A recent review article (JP Phillips. NEJM 2016; 374: 1661-9) discusses the topic of workplace violence against health care workers in the U.S. Fortunately, this is a topic of which I do not have any expertise. But, on reading, I was fascinated how common this occurs despite a high likelihood of being underreported and largely ignored.
For starters, there are four types of workplace violence. Type II, in which the perpetrator is a customer or patient of the workplace is thought to be most common. In hospitals, one survey indicated that this accounted for 93% of all assaults. Other types of violence include perpetrator who has no association to workplace/employee (type 1), perpetrator who is a current or former employee (type III), or a perpetrator with a personal relationship with employee, such as ex-husband (type IV).
Two areas in medicine experience the highest rates of violence: the emergency room and the psychiatry ward. In both situations, mental illness, narcotic-seeking behavior, and intoxication may play a role.
- Nurses and nursing aides are victimized at the highest rates, likely due to increased contact time. In the Minnesota Nurses’ Study, the annual incidence of verbal and physical assaults was 39% and 13% respectively.
- ER nurses had a 100% reporting verbal assault and 82.1% reporting physical assault during the previous year.
- Physicians: one-quarter of ER physicians reported being the targets of physical assault in the previous year.
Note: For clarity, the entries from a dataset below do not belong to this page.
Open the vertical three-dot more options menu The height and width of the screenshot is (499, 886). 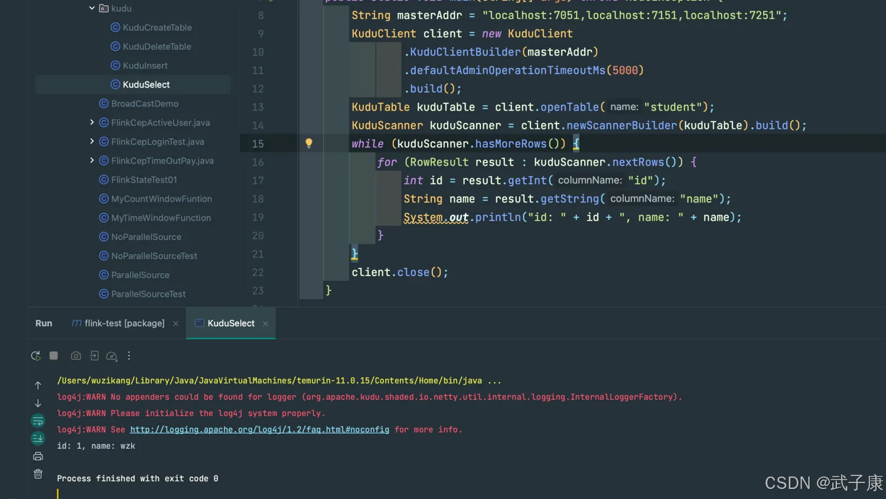pos(129,356)
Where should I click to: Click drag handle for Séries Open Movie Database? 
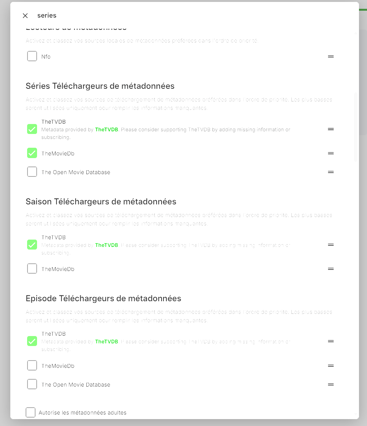(331, 172)
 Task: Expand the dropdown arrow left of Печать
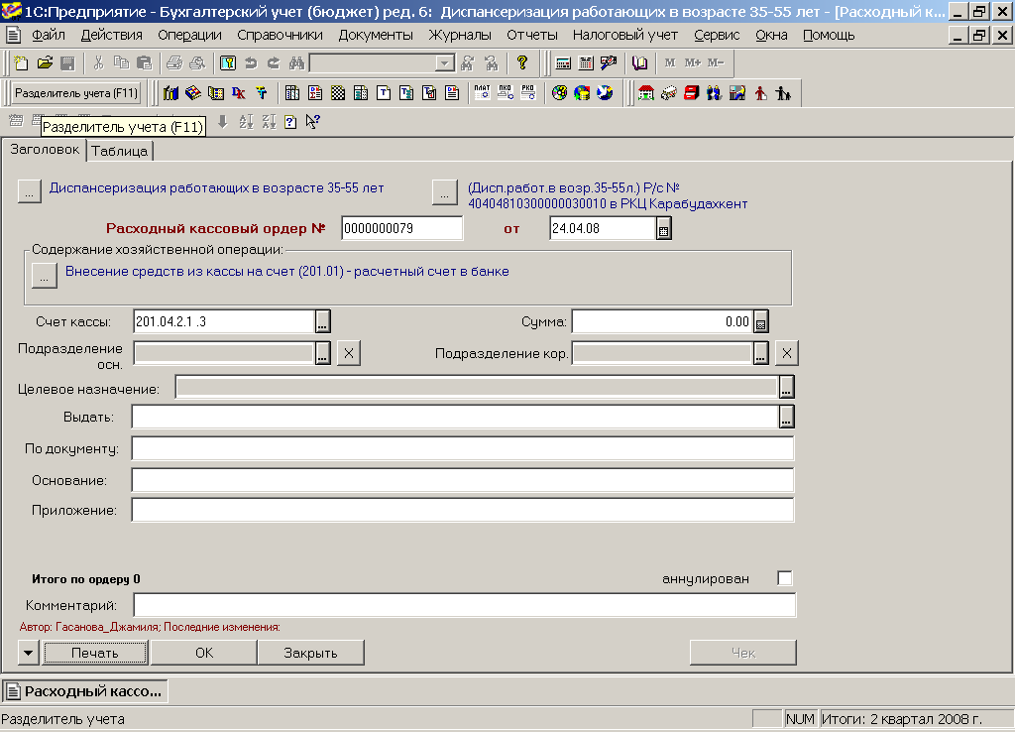point(28,653)
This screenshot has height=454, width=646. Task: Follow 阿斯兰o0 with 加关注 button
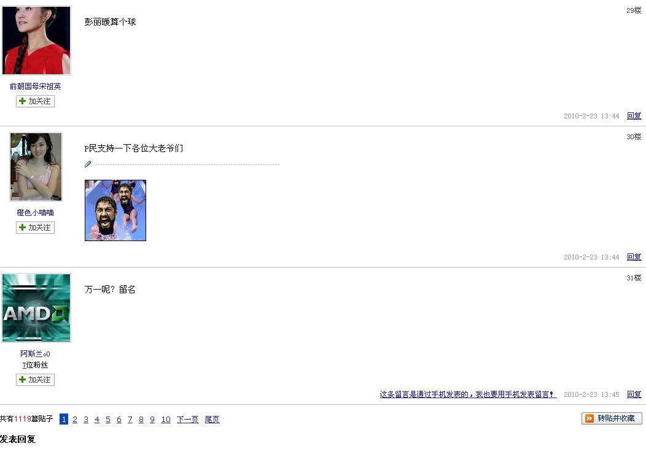click(36, 380)
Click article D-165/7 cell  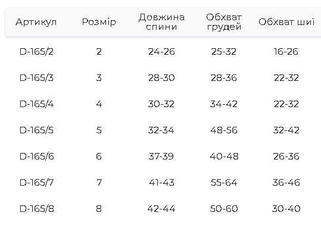pyautogui.click(x=36, y=183)
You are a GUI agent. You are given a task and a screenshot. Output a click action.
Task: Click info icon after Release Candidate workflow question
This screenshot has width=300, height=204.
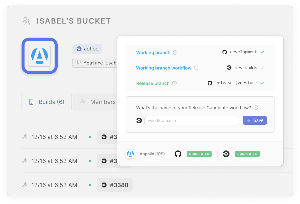(256, 108)
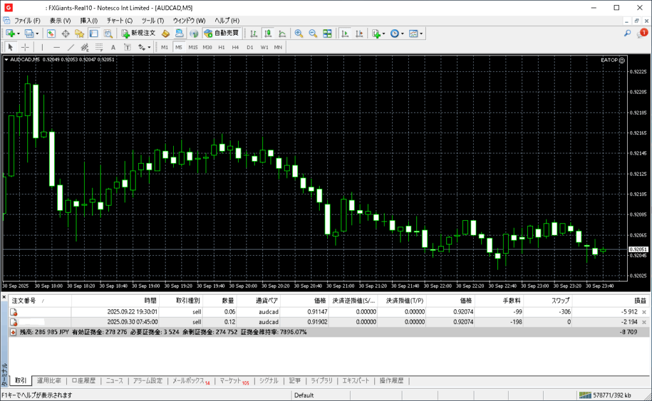
Task: Select the trendline drawing tool
Action: (71, 47)
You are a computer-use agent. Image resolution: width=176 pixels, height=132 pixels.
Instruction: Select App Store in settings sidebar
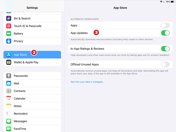pos(32,55)
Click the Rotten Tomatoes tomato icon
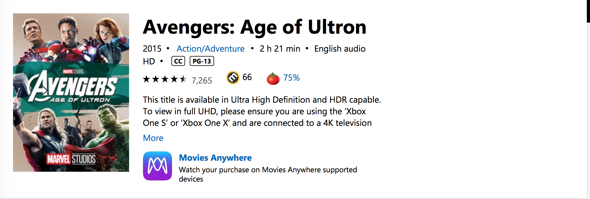 273,78
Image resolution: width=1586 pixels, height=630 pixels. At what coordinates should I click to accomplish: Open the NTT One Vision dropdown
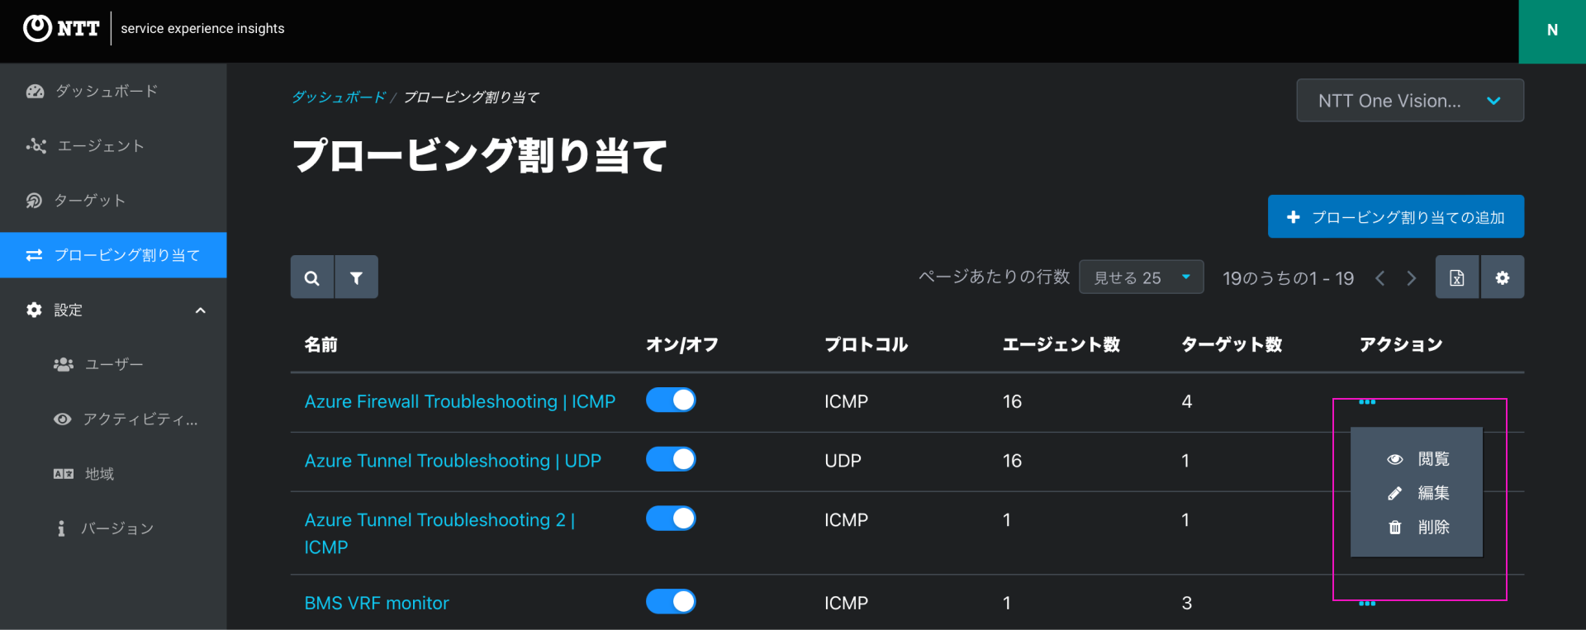click(1410, 101)
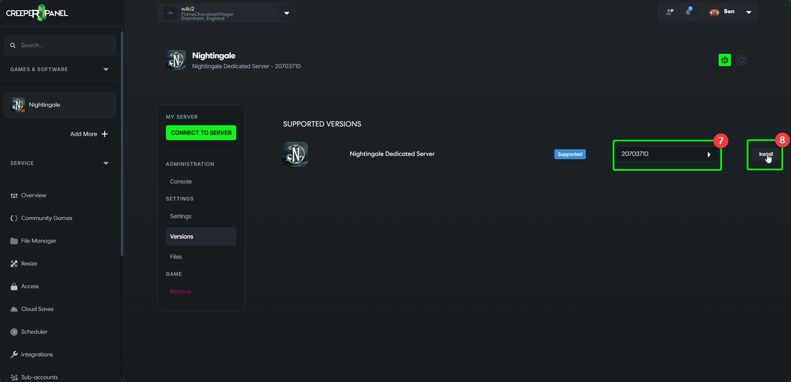
Task: Open Integrations from sidebar
Action: pos(37,354)
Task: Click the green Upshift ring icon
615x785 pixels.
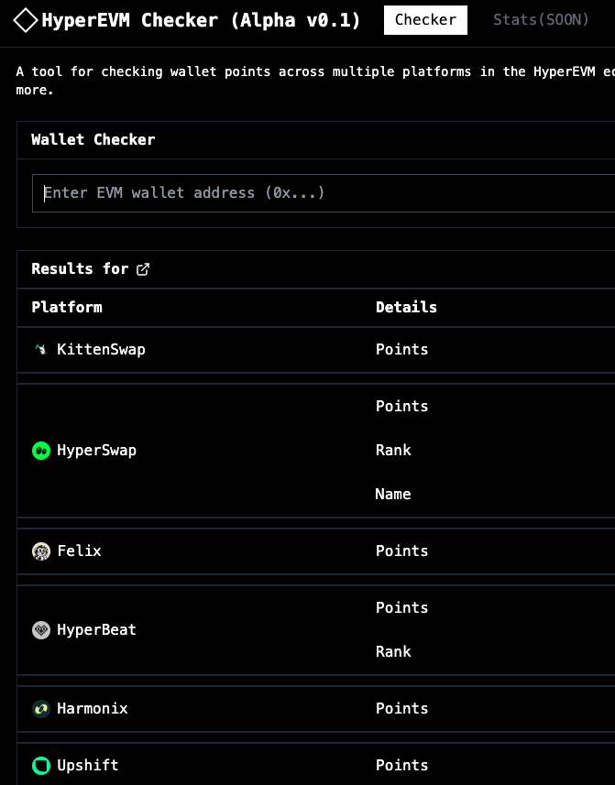Action: point(41,766)
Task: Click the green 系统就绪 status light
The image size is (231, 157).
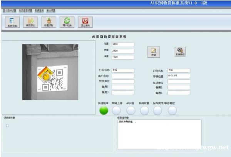Action: click(104, 110)
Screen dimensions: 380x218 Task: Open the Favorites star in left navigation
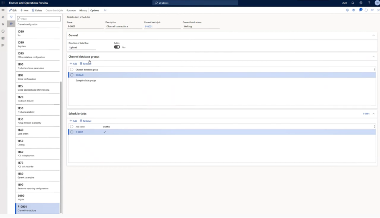(x=3, y=24)
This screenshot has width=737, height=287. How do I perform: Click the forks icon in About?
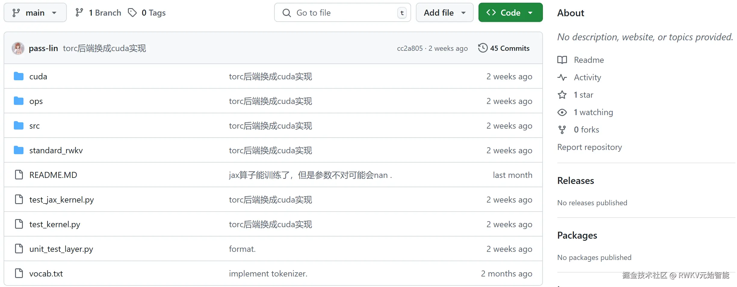562,130
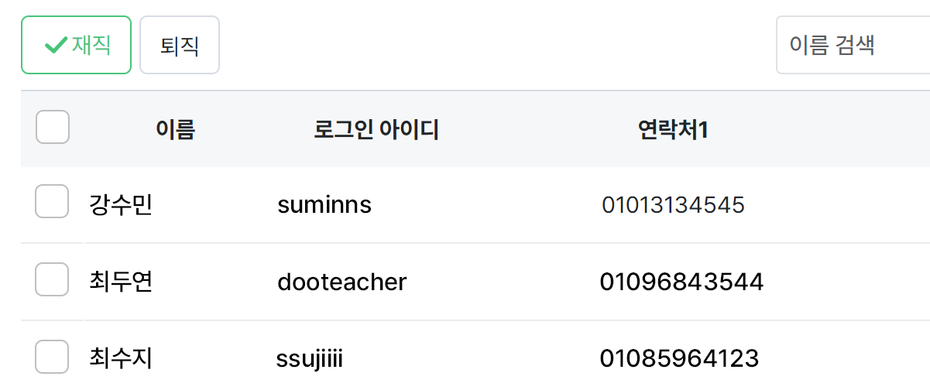
Task: Open the staff entry named 강수민
Action: [x=121, y=205]
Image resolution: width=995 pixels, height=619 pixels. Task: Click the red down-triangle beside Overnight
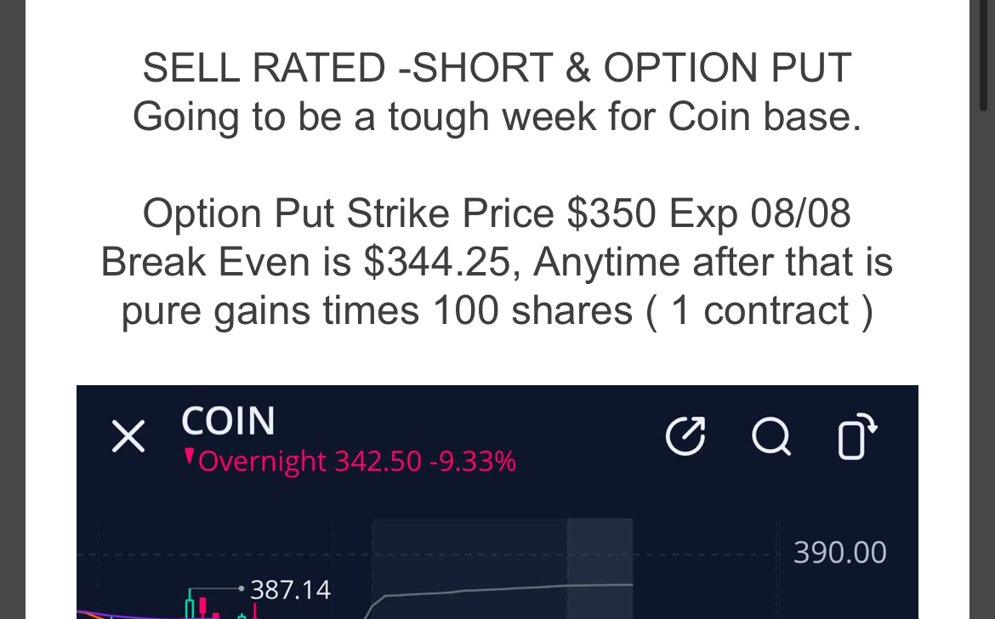point(189,457)
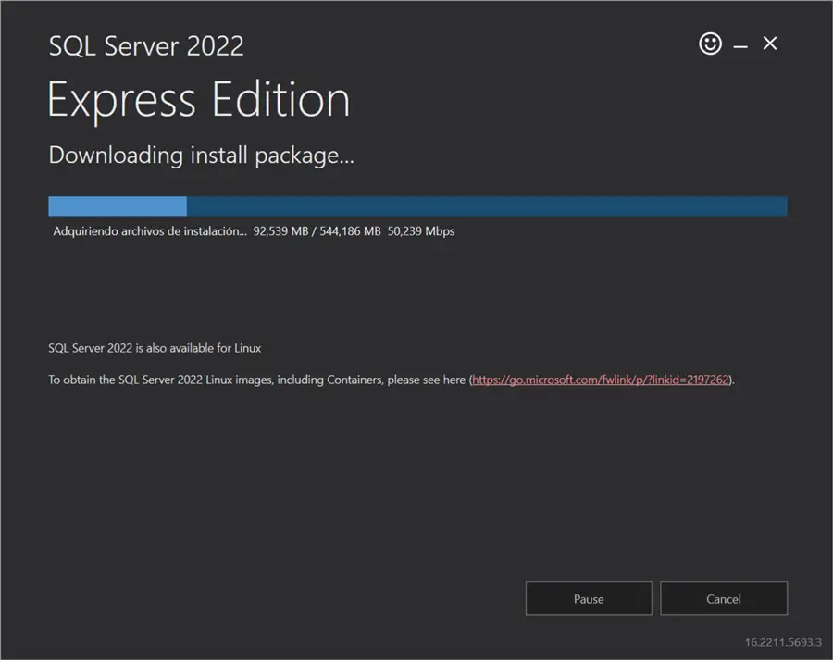Viewport: 833px width, 660px height.
Task: Cancel the SQL Server download
Action: point(724,599)
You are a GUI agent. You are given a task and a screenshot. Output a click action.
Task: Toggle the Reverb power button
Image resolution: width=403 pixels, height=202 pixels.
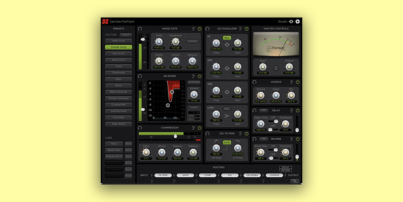coord(297,139)
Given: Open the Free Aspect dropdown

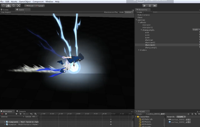Looking at the screenshot, I should [13, 12].
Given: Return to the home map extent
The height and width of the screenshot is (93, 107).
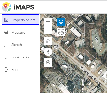Looking at the screenshot, I should click(x=48, y=41).
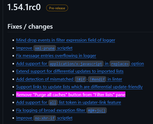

A much higher rate of verbal threats were noted within the previous 12 months: 75%.
- Weapons are used in <1% of type II episodes of violence in the health care workplace.
- There are no clear solutions.
- The author advocates not overlooking verbal threats. “The ‘broken windows’ principle, a criminal-justice theory that apathy toward low-level crimes creates a neighborhood conducive to more serious crime, also applies to workplace violence.” Addressing verbal threats may prevent escalation.
- To ensure a safe environment, more reporting on this problem is needed along with investigations of potential mitigating strategies.
My take: I have had been yelled at before and I was quite shocked. This is a topic that is not discussed widely in training and probably should be.